__GIVEN INSTRUCTION 1__:
In the post about Gould's 1981 Goldberg recordings, which chapter of Friedrich's book describes the sessions and the production?
__GIVEN INSTRUCTION 2__:
List every navigation link in the header line of the post about Gould's 1981 Goldberg recordings.
__GIVEN INSTRUCTION 3__:
Write the next part of the post about Gould's 1981 Goldberg recordings, picking up right after its final line.

__TEXT SHOWN__:
┏━━

[Date Prev][Date Next][Thread Prev][Thread Next][Date Index][Thread Index]
GG: Goldberg '81 CD vs video
Matthew van Wollen wrote:
>My name is Matthew and this is my first posting. The '81 Goldberg
>recording by Gould is the first CD I ever purchased, in 1981. To this day
>it is my favourite CD of all, bar none. I have listened to it probably
>1,000 times. Based on this rather extensive listening experience, as well
>as having a musical ear from 20 years of piano study and performance, I
>have practically memorized the '81 CD.
>
>I recently watched the video recording from the same year, and noticed
>subtle differences between the video and CD versions. I would like to ask
>if anyone has noticed this as well. It seems that Gould used slightly
>different splices for each. Comments?
Hello Matthew, welcome!
Chapter 15 of Friedrich's book describes those sessions and the
production. Here's an excerpt:
'Gould seems to have observed a kind of double standard about the video
and audio versions of _The Goldberg Variations_. Because he could be seen
playing the music in the filmed version, he was slightly less demanding
about the quality of the sound; because the recording depended entirely on
sound, he wanted that perfect. "They were both meant to be the same,"

┗━━

__DATA LINES__:
┏━━

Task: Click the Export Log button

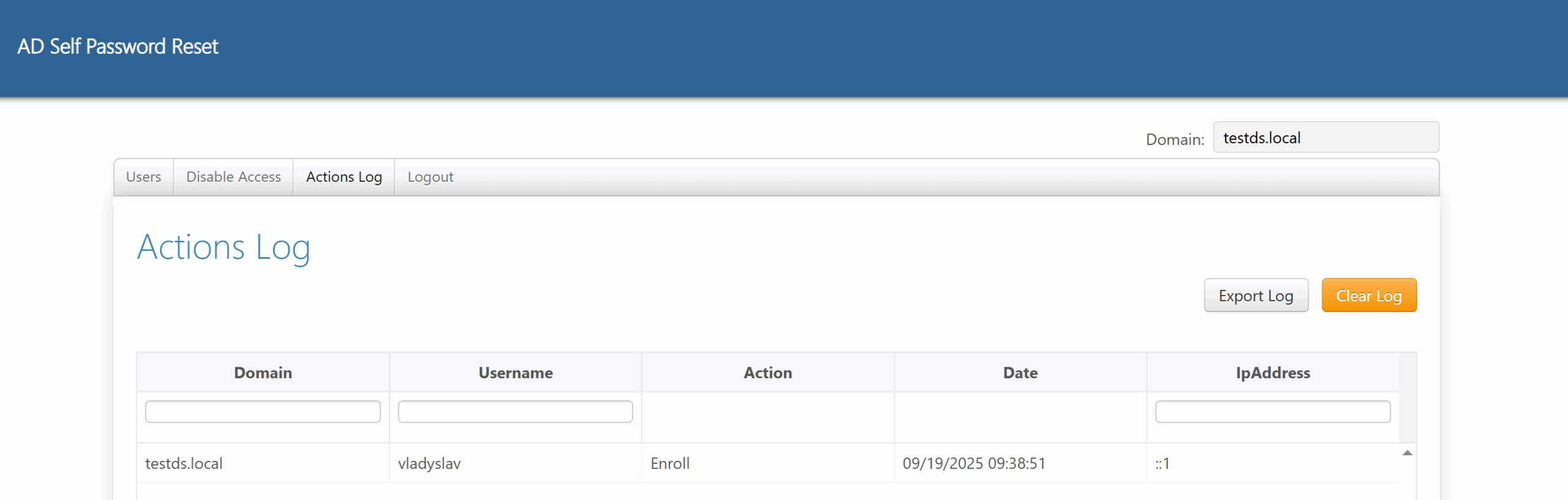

┗━━

__FINAL ANSWER 1__:
Chapter 15

__FINAL ANSWER 2__:
Date Prev, Date Next, Thread Prev, Thread Next, Date Index, Thread Index

__FINAL ANSWER 3__:
Monsaingeon recalls, "but what happened in fact was that there are a few
notes in the record which are different from the film. But just a few
notes. For example, one is the final note of the twenty-fifth, the slow
variation in G minor. On the film, you can see him, with his right hand,
doing this--well, actually, what he's doing, he's conducting a cello.
Because he felt that last note was always slightly too loud, and he wanted
to keep the cello down. So he redid that last note for the recording.
He thought it was quite good enough for the film, because, you know, the
picture compensates, but he felt that this particular note should be
redone for the record."'
Anyone here have a detailed list of these differences between the film and
the record? I too notice a few spots in passing whenever I watch the
video (which isn't very often) but I've never troubled to write them down.
Matthew?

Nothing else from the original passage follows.